*** Text segment Section Begins ***

I've got a huge backlog at this point, which you can definitively see by going over to my drafts folder. Still, I haven't gotten the chance to put up polished drafts, and I haven't touched off audio versions in a while. Working on it. But in the meantime, I've been working on something else.

No details, because we're in stealth mode and don't want to get prematurely crushed by the competition (and also, not technically a company yet), but this has been among the most intense few weeks of my life, in a really good way.

Antler

Antler is ... extremely interesting. Gotta be honest, I didn't go in with high hopes, but this looks like it might have been one of the top five most significant, influential moments in my life, and it's not even over yet. This program has let me meet some interesting, intense, driven and ambitious people that I wouldn't otherwise have met. That alone made it worth doing. But beyond that, its put me on a path to building a company that I definitely wouldn't have thought to build on my own and that might make a positive change in the world while making a decent chunk of change the founders. I don't think this is something I would have done otherwise, regardless of how coherent I managed to make myself.

There's something about the combination of

  • making explicit a number of implicit background insights about the market, and company formation
  • bringing a bunch of smart, ambitious people together in a context where the goal is company formation
  • providing space, network (both in the CAT5 sense and the extended-people-to-talk-to-groups), dedicated time, and feedback loops
  • giving a carrot incentive to start the process

that seems to make me much more productive than I usually am.

They send out feedback surveys at the end of every week, and there's always a question in them along the lines of

How likely are you to recommend Antler to friends? Scale of 1 to 10.

*** Text segment Section Ends ***

◆ Task list ◆
1. Translate this sentence from the Antler post into Spanish: "That alone made it worth doing."
2. Output the stretch of the Antler post that opens with the words containing "that seems to" and closes with "of 1 to 10.", copied word for word.

*** Exercise data Section Begins ***

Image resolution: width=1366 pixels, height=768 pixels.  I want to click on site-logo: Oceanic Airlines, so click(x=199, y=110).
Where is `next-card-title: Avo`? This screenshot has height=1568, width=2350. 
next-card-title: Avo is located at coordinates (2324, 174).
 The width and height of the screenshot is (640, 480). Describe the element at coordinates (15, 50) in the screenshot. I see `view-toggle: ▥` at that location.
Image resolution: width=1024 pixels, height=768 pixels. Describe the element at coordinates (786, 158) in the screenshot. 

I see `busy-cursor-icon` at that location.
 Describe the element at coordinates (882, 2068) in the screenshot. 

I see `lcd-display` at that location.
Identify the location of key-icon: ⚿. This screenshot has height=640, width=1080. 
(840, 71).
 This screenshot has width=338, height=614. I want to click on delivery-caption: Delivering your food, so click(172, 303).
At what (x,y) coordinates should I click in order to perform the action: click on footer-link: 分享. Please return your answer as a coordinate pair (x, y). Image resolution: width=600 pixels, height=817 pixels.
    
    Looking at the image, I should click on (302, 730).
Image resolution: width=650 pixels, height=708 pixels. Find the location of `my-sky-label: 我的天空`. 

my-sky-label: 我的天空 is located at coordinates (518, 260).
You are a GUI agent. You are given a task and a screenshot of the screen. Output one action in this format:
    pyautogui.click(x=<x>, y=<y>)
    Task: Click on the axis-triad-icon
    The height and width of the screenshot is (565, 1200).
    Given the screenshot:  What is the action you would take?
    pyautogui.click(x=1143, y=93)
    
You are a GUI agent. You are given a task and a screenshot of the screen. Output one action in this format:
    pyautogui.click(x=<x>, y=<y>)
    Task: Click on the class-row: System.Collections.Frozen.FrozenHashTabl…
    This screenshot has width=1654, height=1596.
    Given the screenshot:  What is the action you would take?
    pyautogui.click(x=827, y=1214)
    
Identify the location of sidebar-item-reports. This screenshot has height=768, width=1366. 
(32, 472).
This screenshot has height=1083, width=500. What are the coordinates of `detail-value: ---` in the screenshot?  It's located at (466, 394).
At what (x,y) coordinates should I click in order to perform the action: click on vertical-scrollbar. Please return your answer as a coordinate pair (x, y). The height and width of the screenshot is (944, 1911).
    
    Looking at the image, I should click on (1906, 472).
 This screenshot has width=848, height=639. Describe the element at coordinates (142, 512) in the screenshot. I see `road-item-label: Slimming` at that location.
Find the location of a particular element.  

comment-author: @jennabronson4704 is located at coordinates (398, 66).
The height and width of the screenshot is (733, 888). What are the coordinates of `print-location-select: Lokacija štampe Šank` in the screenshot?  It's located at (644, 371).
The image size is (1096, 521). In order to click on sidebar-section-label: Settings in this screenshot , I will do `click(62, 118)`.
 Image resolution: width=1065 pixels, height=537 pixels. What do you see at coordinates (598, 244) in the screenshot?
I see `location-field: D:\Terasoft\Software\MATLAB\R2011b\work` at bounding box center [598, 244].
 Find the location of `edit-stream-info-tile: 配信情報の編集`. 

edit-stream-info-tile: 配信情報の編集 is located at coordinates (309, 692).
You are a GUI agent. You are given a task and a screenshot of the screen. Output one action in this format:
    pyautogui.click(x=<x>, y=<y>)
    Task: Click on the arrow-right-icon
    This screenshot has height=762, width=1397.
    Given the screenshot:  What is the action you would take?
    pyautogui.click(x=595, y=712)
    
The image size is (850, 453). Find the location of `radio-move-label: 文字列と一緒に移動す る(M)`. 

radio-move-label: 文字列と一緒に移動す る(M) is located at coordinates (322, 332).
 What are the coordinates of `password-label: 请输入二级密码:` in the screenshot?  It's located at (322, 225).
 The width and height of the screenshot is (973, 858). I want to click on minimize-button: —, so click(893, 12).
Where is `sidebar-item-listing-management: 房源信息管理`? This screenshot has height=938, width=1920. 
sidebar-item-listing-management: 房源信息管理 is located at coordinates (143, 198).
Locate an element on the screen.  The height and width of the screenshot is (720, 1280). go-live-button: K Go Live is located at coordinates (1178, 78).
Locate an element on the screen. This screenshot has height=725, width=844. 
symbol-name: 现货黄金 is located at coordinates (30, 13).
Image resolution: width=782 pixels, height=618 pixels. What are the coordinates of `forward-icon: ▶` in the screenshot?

*** Exercise data Section Ends ***

◆ Task-by-task solutions ◆
1. Eso por sí solo hizo que valiera la pena.

2.
that seems to make me much more productive than I usually am.

They send out feedback surveys at the end of every week, and there's always a question in them along the lines of

How likely are you to recommend Antler to friends? Scale of 1 to 10.